The age-old advice of making sure critical data is backed up still applies to the cloud. The difference now is that it’s important to make sure backups are maintained in a separate cloud location to the primary data, rather than a separate physical site.

Disaster recovery is another important and critical aspect of resilience. Just as traditional on-prem facilities would have a

disaster recovery playout system at a different location from the main broadcast facility, disaster recovery systems are equally as important in the cloud, and should be set up in a different zone or region, ready to kick in if necessary.

However, it’s no good having backup and disaster recovery systems in place if teams are unsure how to access and deploy them quickly and effectively. Therefore, processes should be well tested, and teams well trained so they know precisely what to do in the event of an incident.

Workloads need to be built to withstand failure. One way to build in resilience is to distribute the load across zones within a single region. The data centres in each zone are built to operate independently to those in other zones within a region in terms of power, networking, and cooling. This enables each zone to operate in isolation from other zones. If one zone goes down, the workload can quickly move to another as needed. But is multi-zone architecture enough for high resilience and business continuity?
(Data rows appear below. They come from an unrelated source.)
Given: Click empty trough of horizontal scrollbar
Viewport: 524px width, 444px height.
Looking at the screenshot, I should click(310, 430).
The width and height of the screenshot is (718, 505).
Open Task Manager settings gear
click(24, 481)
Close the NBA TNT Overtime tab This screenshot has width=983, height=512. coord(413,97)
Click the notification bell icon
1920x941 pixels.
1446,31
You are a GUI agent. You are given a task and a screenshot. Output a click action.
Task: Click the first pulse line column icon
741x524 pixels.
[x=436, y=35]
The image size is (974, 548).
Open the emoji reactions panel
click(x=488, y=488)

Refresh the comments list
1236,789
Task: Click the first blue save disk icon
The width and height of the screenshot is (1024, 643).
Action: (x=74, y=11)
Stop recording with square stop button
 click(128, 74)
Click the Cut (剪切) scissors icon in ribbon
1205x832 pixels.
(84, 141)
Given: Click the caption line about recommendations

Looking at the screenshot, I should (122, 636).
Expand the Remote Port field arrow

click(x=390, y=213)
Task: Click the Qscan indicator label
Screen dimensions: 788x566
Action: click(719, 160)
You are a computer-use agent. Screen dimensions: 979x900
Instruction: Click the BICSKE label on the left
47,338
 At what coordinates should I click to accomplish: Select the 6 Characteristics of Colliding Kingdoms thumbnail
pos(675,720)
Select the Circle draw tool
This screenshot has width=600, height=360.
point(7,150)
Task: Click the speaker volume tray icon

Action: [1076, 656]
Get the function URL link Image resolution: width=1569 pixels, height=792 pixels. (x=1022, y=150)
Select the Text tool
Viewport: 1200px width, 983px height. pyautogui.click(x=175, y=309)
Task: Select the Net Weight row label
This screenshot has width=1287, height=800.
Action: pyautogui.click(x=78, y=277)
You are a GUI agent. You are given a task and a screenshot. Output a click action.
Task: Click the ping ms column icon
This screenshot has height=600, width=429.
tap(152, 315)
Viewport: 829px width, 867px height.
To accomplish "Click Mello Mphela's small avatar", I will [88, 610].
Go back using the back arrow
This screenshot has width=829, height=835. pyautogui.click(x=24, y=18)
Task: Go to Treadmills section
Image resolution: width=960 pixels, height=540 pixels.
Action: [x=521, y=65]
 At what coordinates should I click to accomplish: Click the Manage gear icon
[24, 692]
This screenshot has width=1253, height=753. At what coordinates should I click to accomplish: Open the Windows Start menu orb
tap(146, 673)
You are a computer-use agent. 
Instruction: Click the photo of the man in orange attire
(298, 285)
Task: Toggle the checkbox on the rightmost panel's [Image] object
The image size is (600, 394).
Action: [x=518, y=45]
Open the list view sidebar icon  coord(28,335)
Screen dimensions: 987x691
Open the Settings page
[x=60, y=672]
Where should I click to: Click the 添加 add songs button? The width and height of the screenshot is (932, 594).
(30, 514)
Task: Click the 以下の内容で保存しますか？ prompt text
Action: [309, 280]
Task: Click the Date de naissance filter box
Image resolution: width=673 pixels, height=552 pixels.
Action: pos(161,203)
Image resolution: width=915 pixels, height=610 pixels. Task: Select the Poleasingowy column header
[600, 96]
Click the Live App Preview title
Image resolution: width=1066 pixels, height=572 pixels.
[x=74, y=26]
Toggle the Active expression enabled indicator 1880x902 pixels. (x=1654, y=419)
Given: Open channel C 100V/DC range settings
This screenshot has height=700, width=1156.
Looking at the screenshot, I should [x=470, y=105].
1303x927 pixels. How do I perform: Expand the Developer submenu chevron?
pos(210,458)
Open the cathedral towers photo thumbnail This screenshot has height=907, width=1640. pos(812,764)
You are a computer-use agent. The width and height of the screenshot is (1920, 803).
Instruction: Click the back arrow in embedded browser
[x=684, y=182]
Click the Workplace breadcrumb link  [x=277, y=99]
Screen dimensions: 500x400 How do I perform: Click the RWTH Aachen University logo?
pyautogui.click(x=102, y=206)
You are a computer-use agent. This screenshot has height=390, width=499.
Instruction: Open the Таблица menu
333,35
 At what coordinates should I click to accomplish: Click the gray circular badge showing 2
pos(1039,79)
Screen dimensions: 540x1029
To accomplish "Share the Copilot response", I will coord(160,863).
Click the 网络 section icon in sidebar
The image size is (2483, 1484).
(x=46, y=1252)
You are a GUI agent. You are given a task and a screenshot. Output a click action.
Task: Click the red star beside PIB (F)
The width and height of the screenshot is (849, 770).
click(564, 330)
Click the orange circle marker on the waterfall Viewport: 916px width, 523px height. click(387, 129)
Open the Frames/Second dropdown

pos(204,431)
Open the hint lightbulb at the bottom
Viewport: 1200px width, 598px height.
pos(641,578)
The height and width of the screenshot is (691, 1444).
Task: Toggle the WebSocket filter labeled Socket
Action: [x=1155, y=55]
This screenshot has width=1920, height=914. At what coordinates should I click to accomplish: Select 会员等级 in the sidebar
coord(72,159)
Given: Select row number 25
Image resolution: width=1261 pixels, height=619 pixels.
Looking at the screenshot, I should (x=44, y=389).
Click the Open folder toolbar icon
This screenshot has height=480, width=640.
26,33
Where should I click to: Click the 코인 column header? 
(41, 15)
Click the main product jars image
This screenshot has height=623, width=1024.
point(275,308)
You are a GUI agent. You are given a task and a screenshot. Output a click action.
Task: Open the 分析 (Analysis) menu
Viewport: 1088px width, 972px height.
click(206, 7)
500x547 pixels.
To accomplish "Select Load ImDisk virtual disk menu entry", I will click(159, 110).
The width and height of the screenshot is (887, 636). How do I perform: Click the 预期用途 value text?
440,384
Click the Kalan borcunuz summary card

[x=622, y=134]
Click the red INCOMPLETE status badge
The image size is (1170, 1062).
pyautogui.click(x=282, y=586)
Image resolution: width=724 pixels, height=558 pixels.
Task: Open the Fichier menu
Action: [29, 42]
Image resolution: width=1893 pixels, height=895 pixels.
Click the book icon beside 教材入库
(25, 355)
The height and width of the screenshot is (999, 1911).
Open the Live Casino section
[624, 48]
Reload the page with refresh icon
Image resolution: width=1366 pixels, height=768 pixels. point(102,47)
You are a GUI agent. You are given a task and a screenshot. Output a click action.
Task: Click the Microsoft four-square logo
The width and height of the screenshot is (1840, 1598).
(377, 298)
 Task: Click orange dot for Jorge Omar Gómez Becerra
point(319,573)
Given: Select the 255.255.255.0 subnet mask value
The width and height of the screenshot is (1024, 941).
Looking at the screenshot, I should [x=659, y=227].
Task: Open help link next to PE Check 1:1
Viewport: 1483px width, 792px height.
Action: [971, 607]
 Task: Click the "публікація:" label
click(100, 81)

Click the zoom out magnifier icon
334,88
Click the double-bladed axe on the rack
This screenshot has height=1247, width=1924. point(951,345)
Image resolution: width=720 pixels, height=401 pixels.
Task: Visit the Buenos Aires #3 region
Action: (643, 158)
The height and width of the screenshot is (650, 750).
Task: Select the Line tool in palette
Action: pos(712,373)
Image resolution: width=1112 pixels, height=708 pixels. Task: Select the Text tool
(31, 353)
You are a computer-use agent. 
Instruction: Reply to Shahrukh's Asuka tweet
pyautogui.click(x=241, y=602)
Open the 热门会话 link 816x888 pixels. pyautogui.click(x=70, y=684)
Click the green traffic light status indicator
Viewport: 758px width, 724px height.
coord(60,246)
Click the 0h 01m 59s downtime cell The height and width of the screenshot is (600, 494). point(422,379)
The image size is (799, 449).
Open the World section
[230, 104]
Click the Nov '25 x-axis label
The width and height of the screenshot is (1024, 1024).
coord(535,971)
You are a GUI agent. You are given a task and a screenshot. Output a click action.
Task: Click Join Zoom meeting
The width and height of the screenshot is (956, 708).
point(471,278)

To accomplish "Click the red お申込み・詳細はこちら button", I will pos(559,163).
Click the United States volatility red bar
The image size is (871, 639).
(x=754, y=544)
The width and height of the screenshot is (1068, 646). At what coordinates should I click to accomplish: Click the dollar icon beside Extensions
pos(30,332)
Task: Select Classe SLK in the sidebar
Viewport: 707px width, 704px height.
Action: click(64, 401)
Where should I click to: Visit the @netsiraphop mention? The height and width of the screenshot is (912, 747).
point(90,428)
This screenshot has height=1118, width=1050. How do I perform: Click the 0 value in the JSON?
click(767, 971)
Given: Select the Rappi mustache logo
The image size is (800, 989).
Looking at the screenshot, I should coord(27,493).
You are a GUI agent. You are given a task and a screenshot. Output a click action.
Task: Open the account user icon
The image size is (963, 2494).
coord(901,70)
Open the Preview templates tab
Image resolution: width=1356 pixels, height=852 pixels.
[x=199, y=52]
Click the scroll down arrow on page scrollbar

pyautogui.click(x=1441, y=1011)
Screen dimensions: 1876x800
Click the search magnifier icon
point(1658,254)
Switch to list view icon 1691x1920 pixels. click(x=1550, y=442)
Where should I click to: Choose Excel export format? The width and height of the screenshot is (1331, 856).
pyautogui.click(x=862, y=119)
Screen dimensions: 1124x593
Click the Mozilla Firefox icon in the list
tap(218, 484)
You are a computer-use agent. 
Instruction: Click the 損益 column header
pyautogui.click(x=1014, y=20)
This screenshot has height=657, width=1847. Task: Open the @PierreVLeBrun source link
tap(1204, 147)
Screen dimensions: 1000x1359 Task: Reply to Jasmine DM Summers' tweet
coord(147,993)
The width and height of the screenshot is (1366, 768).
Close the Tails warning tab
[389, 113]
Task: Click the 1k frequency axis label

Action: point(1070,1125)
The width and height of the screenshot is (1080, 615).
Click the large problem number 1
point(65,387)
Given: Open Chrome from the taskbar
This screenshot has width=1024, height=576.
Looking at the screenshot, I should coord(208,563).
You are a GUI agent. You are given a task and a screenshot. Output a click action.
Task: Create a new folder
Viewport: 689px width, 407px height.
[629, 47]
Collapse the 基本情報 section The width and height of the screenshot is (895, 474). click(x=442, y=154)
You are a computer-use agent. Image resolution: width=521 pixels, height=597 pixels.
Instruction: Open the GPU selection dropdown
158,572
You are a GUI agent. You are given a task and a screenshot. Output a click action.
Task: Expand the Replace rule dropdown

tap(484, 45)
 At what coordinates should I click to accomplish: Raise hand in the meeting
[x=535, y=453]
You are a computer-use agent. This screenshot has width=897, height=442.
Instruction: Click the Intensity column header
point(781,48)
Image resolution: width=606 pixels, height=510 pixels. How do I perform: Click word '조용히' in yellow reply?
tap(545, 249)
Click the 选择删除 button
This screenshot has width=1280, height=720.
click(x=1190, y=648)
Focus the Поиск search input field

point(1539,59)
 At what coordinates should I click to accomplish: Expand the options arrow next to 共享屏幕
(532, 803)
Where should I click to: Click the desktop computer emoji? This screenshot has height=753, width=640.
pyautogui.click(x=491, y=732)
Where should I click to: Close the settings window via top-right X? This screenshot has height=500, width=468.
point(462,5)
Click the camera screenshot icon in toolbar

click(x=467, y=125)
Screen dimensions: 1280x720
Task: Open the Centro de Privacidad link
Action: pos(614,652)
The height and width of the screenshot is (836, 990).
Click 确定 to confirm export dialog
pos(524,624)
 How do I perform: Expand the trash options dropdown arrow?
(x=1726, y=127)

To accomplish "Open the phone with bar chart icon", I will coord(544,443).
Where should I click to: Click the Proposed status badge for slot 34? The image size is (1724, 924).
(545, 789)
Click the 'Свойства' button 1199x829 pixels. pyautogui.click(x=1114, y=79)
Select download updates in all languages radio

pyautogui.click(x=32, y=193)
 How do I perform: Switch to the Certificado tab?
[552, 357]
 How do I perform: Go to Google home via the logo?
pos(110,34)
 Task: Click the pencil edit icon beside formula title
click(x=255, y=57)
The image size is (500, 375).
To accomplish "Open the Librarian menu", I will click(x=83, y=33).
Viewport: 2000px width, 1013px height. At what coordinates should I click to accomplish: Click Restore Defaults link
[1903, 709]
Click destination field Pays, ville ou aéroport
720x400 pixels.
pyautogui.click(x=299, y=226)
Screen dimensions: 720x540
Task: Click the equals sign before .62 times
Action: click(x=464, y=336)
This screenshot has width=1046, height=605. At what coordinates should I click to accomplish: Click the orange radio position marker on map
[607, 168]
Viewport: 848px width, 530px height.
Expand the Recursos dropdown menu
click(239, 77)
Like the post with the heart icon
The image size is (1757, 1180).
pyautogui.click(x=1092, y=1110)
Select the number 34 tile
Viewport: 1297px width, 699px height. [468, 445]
It really depends on your attitude to risk. The recent AWS outage originated in the US-East-1 region in northern Virginia and affected multiple availability zones operating in that region. So, in this case, a multi-zone approach would not have prevented system failure. It’s worth remembering, however, that failures of this scale are rare. If it is deemed necessary to mitigate this risk, then workflows can be built across multiple regions. While more complex than operating across multiple zones within a single region, a multi-region set-up provides even higher levels of resilience than a multi-zone approach.

What about multi-cloud?

While multi-region cloud architectures provide increased resilience over a multi-zone approach, going multi-cloud with services running across more than one cloud provider offers an even higher level of resilience. While this may be appealing for those who want increased service redundancy and flexibility, it is extremely complex and costly to implement, so may not be the best option for everyone.

It may well be better to focus instead on building robust architectures within a single cloud by distributing workloads across zones as a minimum, and across regions if deemed necessary. This is effective, costs less, and is easier to set up and manage than a multi-cloud strategy. The goal isn’t to avoid disruptions entirely but to build systems that can adapt and recover quickly.